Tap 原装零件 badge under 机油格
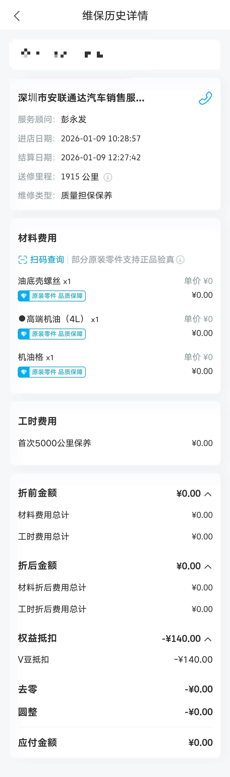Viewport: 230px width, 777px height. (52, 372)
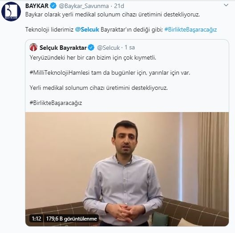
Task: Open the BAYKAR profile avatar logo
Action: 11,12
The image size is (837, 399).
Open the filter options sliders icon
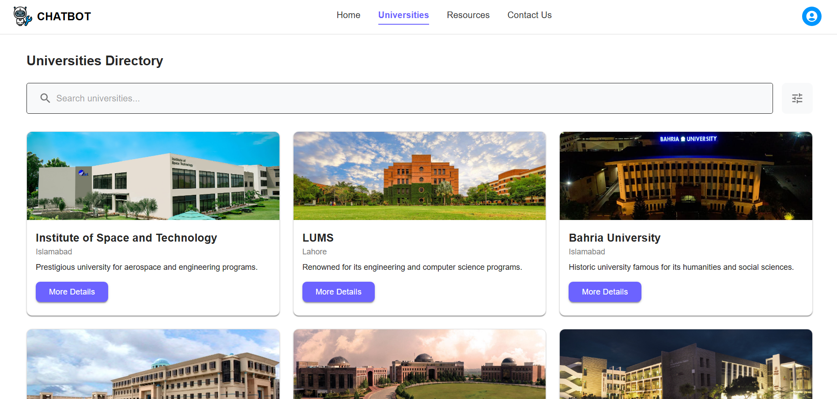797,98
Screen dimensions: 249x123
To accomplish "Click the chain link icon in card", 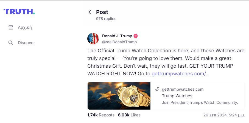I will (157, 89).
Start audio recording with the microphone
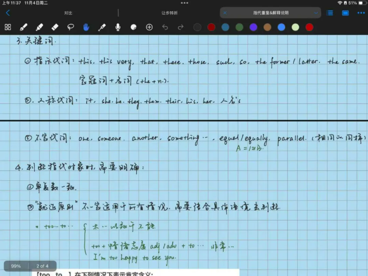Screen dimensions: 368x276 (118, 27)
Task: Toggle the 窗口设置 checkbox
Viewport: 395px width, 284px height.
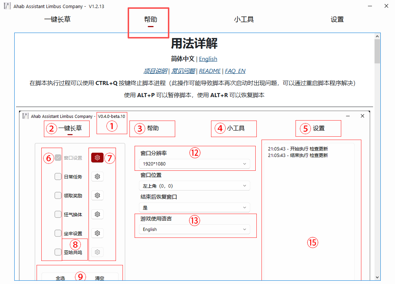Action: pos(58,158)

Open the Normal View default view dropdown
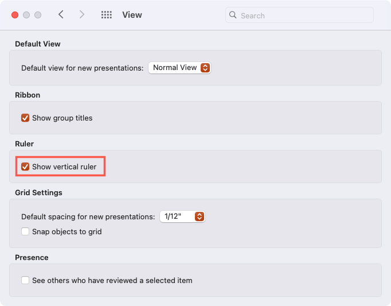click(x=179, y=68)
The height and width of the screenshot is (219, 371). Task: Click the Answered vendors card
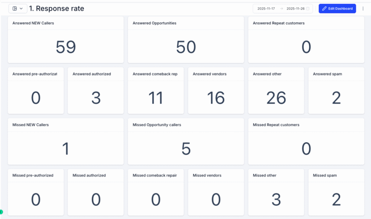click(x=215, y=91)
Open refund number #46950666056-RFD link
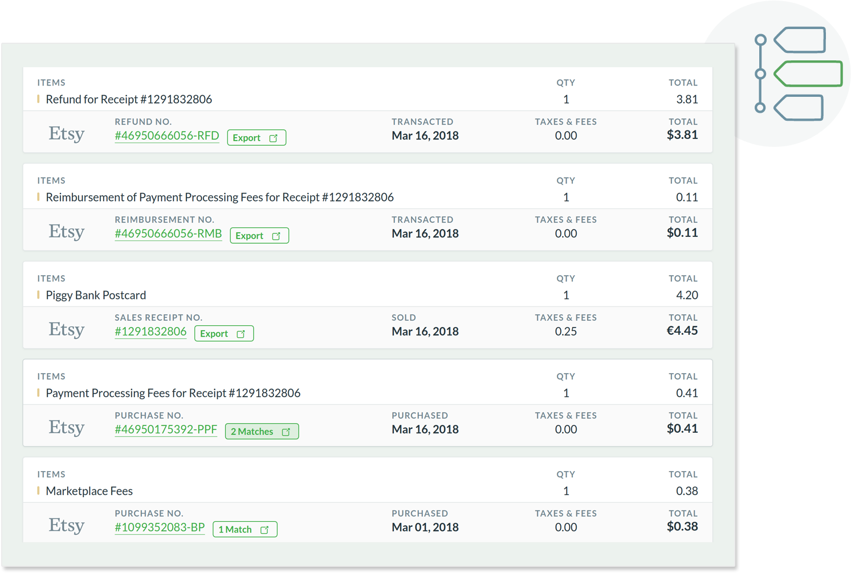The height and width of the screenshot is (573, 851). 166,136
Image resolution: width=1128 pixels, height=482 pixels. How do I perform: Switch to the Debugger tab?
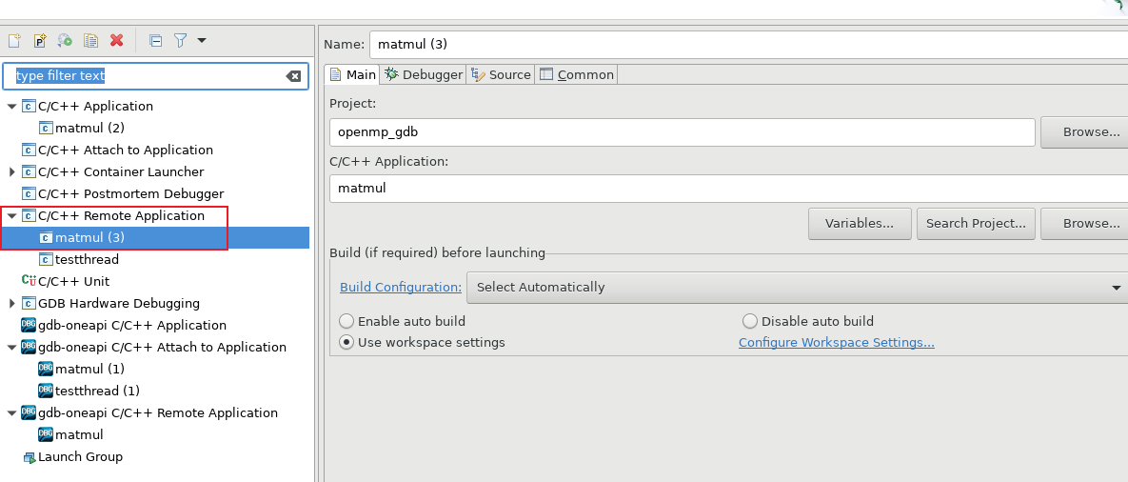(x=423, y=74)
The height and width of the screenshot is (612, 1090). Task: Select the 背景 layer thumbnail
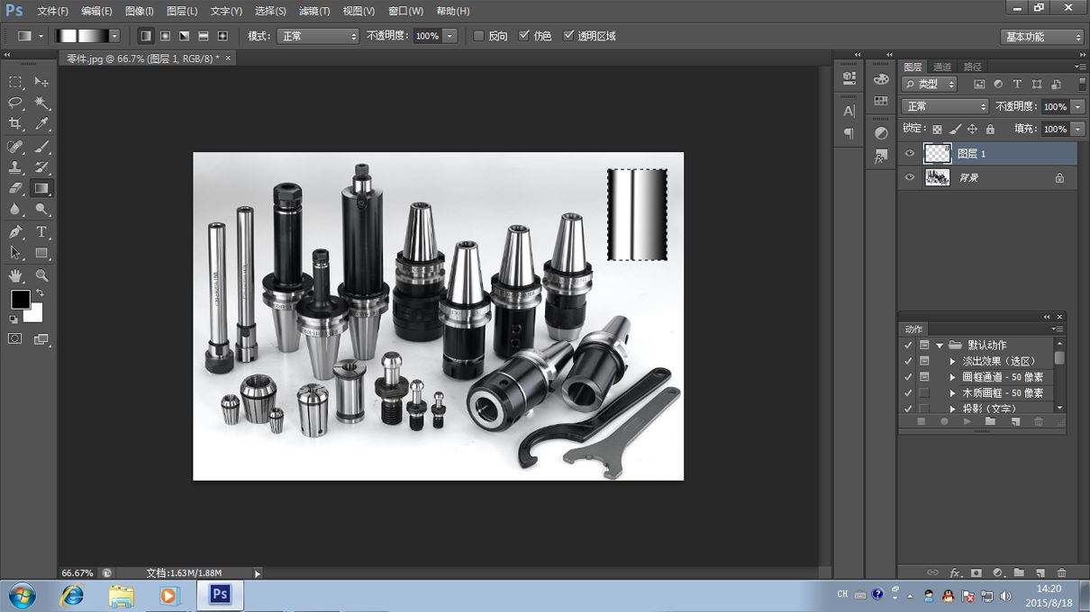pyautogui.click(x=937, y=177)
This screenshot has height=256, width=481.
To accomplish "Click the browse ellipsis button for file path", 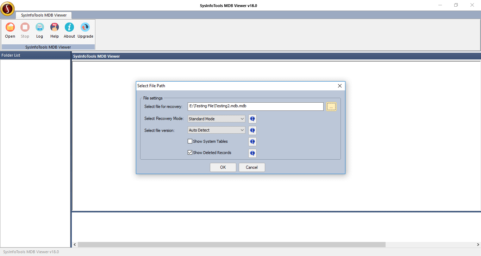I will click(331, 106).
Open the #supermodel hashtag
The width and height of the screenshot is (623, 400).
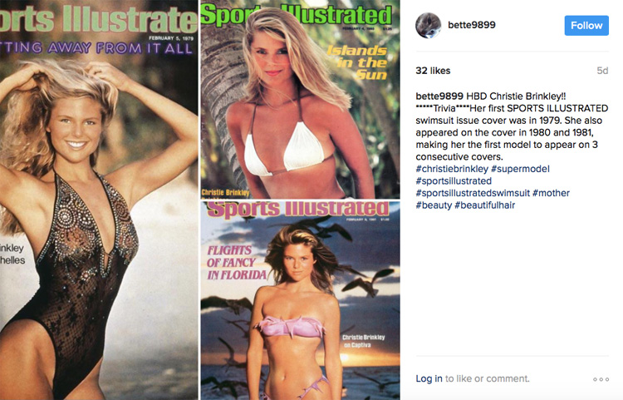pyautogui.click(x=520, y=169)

Directions: Only the lines from the one containing "Open the #supermodel hashtag" through the last line of the data belong in the copy, both included and reproduced exactly. Pictures do not.

Answer box:
Open the #supermodel hashtag
The width and height of the screenshot is (623, 400).
pyautogui.click(x=520, y=169)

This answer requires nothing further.